Return every line of the data exactly as it appears.

::::::::::

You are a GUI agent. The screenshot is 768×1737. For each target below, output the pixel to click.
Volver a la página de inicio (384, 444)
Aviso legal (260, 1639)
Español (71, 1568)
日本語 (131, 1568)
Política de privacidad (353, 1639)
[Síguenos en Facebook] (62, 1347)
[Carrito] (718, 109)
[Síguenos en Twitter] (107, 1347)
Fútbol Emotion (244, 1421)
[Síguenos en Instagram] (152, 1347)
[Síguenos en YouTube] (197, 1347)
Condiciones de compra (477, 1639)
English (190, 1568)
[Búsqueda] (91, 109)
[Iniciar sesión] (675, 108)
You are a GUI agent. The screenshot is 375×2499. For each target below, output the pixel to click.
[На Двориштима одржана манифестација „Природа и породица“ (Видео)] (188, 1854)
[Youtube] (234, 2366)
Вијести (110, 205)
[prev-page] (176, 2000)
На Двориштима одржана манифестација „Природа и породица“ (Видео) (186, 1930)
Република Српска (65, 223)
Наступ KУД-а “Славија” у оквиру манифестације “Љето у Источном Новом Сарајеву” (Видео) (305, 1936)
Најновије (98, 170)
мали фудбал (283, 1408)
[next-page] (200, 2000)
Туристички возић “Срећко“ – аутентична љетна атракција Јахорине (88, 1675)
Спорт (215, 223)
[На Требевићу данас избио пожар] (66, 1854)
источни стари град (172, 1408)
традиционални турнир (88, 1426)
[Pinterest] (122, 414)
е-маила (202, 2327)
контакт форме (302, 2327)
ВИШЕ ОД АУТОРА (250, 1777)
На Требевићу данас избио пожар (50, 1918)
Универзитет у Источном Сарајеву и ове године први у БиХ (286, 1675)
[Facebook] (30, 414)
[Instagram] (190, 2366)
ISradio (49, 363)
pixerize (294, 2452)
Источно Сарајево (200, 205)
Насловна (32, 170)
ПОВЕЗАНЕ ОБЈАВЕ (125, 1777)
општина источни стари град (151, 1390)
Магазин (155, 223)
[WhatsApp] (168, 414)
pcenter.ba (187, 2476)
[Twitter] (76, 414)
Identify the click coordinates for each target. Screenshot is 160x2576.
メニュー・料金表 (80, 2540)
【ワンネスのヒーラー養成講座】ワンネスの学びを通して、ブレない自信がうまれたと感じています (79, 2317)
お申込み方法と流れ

::::::::::

**RESULT OF THIS TASK**
You are a GUI agent. The screenshot is 768×1737. For each target below, output the pixel to click.
Volver a la página de inicio (384, 444)
Aviso legal (260, 1639)
Español (71, 1568)
日本語 (131, 1568)
Política de privacidad (353, 1639)
[Síguenos en Facebook] (62, 1347)
[Carrito] (718, 109)
[Síguenos en Twitter] (107, 1347)
Fútbol Emotion (244, 1421)
[Síguenos en Instagram] (152, 1347)
[Síguenos en YouTube] (197, 1347)
Condiciones de compra (477, 1639)
English (190, 1568)
[Búsqueda] (91, 109)
[Iniciar sesión] (675, 108)
You are a GUI agent. The screenshot is 375×2499. For each target below, output the pixel to click.
[На Двориштима одржана манифестација „Природа и породица“ (Видео)] (188, 1854)
[Youtube] (234, 2366)
Вијести (110, 205)
[prev-page] (176, 2000)
На Двориштима одржана манифестација „Природа и породица“ (Видео) (186, 1930)
Република Српска (65, 223)
Наступ KУД-а “Славија” у оквиру манифестације “Љето у Источном Новом Сарајеву” (Видео) (305, 1936)
Најновије (98, 170)
мали фудбал (283, 1408)
[next-page] (200, 2000)
Туристички возић “Срећко“ – аутентична љетна атракција Јахорине (88, 1675)
Спорт (215, 223)
[На Требевићу данас избио пожар] (66, 1854)
источни стари град (172, 1408)
традиционални турнир (88, 1426)
[Pinterest] (122, 414)
е-маила (202, 2327)
контакт форме (302, 2327)
ВИШЕ ОД АУТОРА (250, 1777)
На Требевићу данас избио пожар (50, 1918)
Универзитет у Источном Сарајеву и ове године први у БиХ (286, 1675)
[Facebook] (30, 414)
[Instagram] (190, 2366)
ISradio (49, 363)
pixerize (294, 2452)
Источно Сарајево (200, 205)
Насловна (32, 170)
ПОВЕЗАНЕ ОБЈАВЕ (125, 1777)
општина источни стари град (151, 1390)
Магазин (155, 223)
[WhatsApp] (168, 414)
pcenter.ba (187, 2476)
[Twitter] (76, 414)
Identify the click coordinates for each target. Screenshot is 160x2576.
メニュー・料金表 (80, 2540)
【ワンネスのヒーラー養成講座】ワンネスの学びを通して、ブレない自信がうまれたと感じています (79, 2317)
お申込み方法と流れ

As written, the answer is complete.